Wednesday, September 3, 2008

Pins on the Map

This last weekend I drove solo north to Seattle to help my sister and brother-in-law pack up stuff and pretty up their house as they prepare to move to Montana. Seattle can be a baffling place to drive, but I made it straight to their house--on Magnolia--with the help of a map courtesy Google.

Leo Goff's post on the forum mentions that there are now two Barker Basses in his town, Eads, Tennessee. And there will be three when I get his custom fretless four done. If I don't hear it by the end of the day, at least I'll have seen a needle bounce and know that there are excitable electrons on board.

Early in the life of Barker Musical Instruments I knew--by memory--where all the basses were, and I could even come close on what serial number was where. That moved into a time with too many to recall so I bought a map.

It's a US map, and a big 'un, 32 x 48 inches. I didn't really need it that big, I just like maps.

(If you share that quirk, check out and take a look at your state. Or your country. These people have taken maps to a level that enables you to convince your significant other that you have a piece of art that deserves to go right here, hanging on this wall!)

My US map in the office is more pedestrian than a Raven (I have those at home) and it's mounted on bulletin board material (burlap covered Homasote to be specific) so I can push pins into it with impunity.

Then came Germany. And Japan. And England. And Venezuela. So, shucks, I needed yet another map!

These are humbling things for me to look at.
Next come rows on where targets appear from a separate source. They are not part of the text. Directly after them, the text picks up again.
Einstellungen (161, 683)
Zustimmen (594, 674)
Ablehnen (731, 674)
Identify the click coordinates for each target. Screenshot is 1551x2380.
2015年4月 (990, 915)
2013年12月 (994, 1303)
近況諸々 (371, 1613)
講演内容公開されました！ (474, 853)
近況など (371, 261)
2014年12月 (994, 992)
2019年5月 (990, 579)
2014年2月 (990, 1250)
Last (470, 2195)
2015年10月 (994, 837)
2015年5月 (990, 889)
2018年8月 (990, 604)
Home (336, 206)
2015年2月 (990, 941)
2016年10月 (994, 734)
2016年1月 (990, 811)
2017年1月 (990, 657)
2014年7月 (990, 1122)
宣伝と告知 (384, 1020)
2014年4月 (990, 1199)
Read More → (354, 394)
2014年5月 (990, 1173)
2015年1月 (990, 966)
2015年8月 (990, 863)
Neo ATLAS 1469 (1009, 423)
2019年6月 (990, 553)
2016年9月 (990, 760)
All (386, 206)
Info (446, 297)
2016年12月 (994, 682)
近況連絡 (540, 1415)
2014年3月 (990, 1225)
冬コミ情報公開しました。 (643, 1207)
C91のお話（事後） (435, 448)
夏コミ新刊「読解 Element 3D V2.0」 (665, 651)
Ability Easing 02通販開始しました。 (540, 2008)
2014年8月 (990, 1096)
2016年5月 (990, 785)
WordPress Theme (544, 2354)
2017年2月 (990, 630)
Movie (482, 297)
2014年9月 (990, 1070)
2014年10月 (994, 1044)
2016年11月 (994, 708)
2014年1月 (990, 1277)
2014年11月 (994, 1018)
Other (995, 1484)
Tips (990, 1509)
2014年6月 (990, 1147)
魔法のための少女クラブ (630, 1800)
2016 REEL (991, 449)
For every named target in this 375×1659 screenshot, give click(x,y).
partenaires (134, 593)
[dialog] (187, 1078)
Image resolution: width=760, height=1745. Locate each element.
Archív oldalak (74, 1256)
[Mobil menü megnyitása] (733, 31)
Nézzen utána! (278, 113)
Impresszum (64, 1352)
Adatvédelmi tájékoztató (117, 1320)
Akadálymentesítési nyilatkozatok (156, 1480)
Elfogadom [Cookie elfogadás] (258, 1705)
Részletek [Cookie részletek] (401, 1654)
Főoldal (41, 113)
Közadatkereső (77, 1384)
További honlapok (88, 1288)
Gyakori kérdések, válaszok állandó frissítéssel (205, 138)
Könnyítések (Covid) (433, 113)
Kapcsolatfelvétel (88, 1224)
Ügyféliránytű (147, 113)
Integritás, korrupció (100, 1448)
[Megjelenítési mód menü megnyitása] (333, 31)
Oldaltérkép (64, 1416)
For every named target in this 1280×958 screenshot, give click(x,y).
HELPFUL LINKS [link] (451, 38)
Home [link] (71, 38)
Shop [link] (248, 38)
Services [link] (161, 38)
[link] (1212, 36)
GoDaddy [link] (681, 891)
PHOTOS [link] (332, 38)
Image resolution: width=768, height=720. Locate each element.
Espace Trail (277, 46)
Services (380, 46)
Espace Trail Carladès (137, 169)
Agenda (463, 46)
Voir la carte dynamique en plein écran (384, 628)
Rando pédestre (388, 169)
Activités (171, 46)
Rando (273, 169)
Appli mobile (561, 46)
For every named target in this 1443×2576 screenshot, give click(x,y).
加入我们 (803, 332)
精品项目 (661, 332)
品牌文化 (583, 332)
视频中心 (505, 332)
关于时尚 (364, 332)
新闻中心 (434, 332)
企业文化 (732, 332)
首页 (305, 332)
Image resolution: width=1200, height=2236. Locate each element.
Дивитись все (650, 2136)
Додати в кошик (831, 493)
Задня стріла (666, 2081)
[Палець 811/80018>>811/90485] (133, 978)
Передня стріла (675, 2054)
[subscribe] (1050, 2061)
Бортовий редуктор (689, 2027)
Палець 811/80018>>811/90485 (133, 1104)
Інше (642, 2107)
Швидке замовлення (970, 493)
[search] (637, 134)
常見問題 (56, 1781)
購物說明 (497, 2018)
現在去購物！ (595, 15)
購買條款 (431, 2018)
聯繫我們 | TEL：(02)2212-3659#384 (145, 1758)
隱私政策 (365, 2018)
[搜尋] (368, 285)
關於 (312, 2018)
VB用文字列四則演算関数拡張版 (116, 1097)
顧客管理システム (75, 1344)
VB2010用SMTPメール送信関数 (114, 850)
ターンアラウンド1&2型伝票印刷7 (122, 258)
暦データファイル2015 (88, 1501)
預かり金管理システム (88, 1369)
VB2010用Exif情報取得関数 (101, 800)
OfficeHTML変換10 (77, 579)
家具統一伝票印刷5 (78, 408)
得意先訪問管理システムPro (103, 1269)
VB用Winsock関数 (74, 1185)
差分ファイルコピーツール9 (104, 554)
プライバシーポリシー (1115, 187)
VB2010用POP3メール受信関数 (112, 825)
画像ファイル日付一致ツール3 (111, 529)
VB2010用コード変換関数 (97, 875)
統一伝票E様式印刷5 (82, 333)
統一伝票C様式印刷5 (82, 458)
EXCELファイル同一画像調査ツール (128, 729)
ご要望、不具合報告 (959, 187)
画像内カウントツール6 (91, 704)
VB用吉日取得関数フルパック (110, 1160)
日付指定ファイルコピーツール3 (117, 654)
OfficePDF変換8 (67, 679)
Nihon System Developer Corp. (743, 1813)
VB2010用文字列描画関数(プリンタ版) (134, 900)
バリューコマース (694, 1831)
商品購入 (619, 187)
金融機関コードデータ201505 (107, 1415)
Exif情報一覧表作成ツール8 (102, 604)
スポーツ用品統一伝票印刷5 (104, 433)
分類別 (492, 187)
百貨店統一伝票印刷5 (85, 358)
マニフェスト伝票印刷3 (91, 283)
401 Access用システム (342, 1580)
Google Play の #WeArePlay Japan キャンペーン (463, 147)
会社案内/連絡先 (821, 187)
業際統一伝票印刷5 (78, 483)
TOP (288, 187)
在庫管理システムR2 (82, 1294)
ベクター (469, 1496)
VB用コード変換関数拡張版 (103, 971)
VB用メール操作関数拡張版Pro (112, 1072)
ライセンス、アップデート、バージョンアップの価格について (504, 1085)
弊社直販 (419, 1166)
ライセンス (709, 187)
The heartless business analyst would take a quick glance at the US map and say, "You're obviously not selling many in the Midwest! You've got to figure out a way to make the Barker attractive to those Norwegian Bachelor Farmers, and to the catfish noodlers of Oklahoma! A squiggly line from North Dakota to Arkansas wouldn't bump into a single pin!"

I, on the other hand, look at all the other pins and I think of the interesting bass players I have spoken to and, in many cases, met, and I feel just plain grateful.

Maps can help you get where you're going. Don't leave for Seattle without one.

And they can remind you where you've been.